Initiative promoter Tim Eyman files for bankruptcy
MUKILTEO, Wash. (AP) — An initiative promoter who is fighting political corruption charges brought against him by the state has filed for personal bankruptcy.
The Daily Herald reports that in documents filed Wednesday, Tim Eyman reported assets of more than $2 million and liabilities of $3.2 million. He owes $77,000 in legal fees and a disputed $3.1 million to the Office of the Attorney General, according to the reports.
Attorney General Bob Ferguson has accused Eyman of secretly moving funds between two initiative campaigns in 2012 and receiving $308,000 in kickbacks from the firm that collected signatures for both measures.

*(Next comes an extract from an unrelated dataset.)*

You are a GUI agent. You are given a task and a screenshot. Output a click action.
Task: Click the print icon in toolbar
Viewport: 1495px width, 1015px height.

Ferguson filed a lawsuit in March 2017 seeking $1.8 million in penalties, plus reimbursement of the funds Eyman received from the firm.
Eyman, who has denied wrongdoing, reported an average monthly income of $42,843 since May 1. He reported that $5,261 was from Voters Want More Choices, his political committee, and Watchdog for Taxpayers, a separate for-profit corporation run solely by Eyman. The remainder was an average of $21,732 a month in gifts from relatives and friends, and $15,849 a month from a legal defense fund.
The trial in the civil case against Eyman was to take place this month, but in late September, Superior Court Judge James Dixon pushed the date to January 2020. The state has argued that Eyman and his co-defendants — signature-gathering firm Citizen Solutions and its executive, William Agazarm — had not turned over certain financial records.
Ferguson said revelations in the bankruptcy filing, including the more than $20,000 per month in gifts, may spark additional civil charges.